09/25/14 by Matthew S. Vandriak
As we wind down the 2014 MLB regular season, baseball is heading towards it's most exciting time. And while the focus is rightfully on playoff matchups and the potential matchups along the road to the World Series, there's one thing MLB needs to address. The Bean Ball.
A couple of weeks ago, Milwaukee's Matt Garza hit Pittsburgh's Andrew McCutchen twice in the same game. Garza was ejected after the second beaning, but no suspension or fine was issued. McCutchen is the Pirates best player and reigning National League MVP. What if Garza would have broken McCutchen's arm with one of those pitches? The Pirates lose their best player in the heat of a pennant race, and baseball would lose one of it's best players as well. Plus there is a history of bad blood between the Pirates and Brewers. Now Garza did deny intentionally throwing at McCutchen, but this is a perfect example of where MLB needs to address "beaning."

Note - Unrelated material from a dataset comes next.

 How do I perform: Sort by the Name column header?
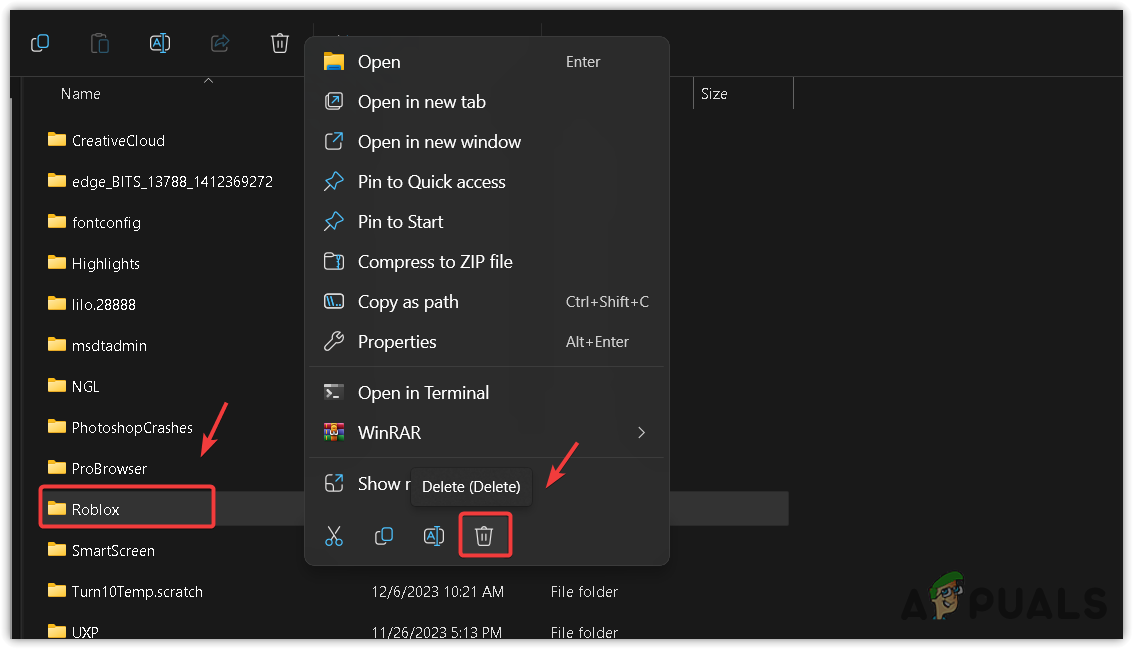pyautogui.click(x=81, y=94)
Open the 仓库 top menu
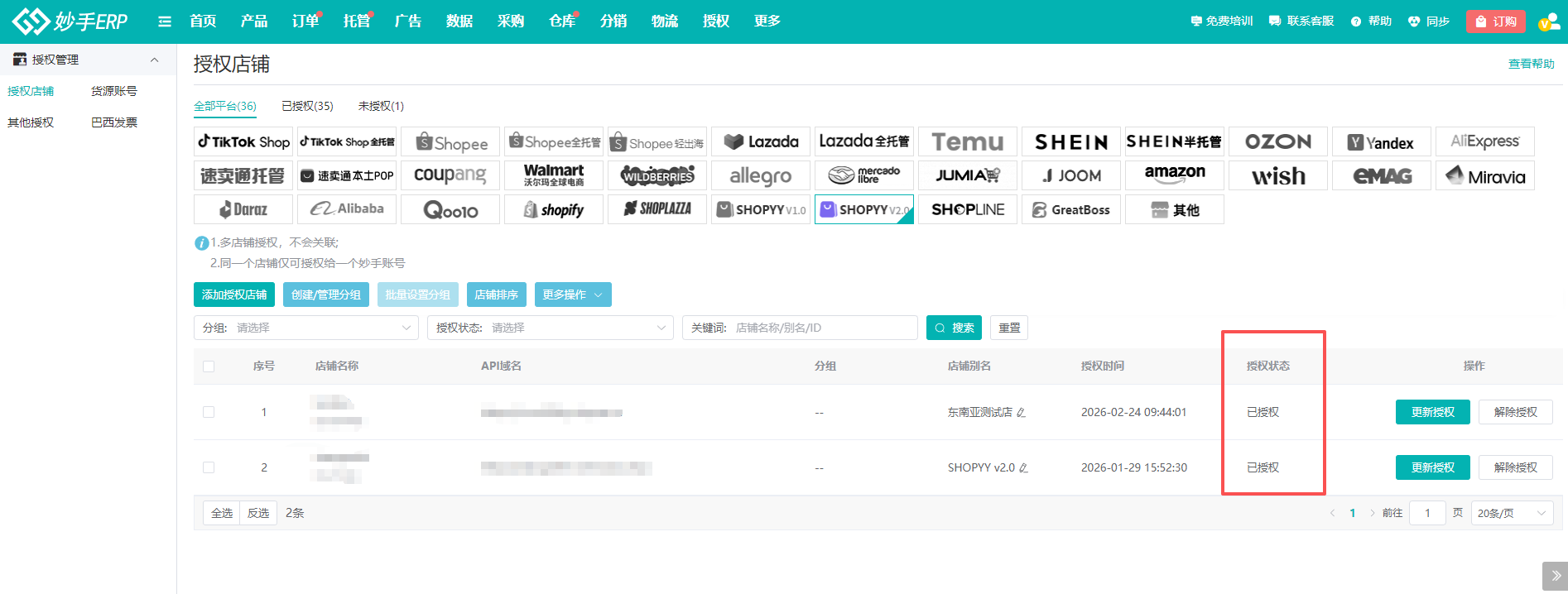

Now back in the old days (or maybe the 1980's), the protocol was if you hit one of ours, we were going to hit one of yours. It was the way the game kind of policed itself. And of course the beaning would lead to the occasional bench clearing brawl. Bench clearing brawls actually at one time involved some fighting. Now everyone just kind of runs on the field and stands around. A few players may exchange shoves. Managers and coaches exchange some yelling. But there is very little brawling. Hence that part of the game is useless. And so is beaning.
It's time for MLB to address the issue now. Before a player like McCutchen gets seriously hurt, it's time to put some specific disciplinary action in place when a pitcher hits a batter. Now obviously I understand that accidents are going to happen. No matter how much control a pitcher has, every once and a while one is going to slip. So how can a pitcher be disciplined for hitting a batter if in one case its intentional and in another its an accident?
MLB should take a look at the way the NHL handles discipline when it comes to players delivering an illegal hit. The NHL looks first at the intention of the incident. Now telling if a player intentionally checked another from behind is a little bit easier to tell than a pitchers intent. But in a game where there is heat between the teams and someone gets hit, it's likely that was intentional. So like an illegal check that was delivered intentionally, a bean ball in the same manner should be disciplined the same way. Secondly, the NHL dishes out stiffer penalties to "repeat offenders". MLB could have the same thing. A guy who has a rep for hitting batters would get a stiffer fine or longer suspension than a pitcher who has no previous incidents. A pitcher gets to a certain number of hit batters, an automatic suspension occurs. If a beaning is ruled intentional and it's done by a "repeat offender", the suspension or fine is stiffer.
The times they are a changing the old song says, and MLB needs to change with it. And it's time for bean balls to go the way of pine tar.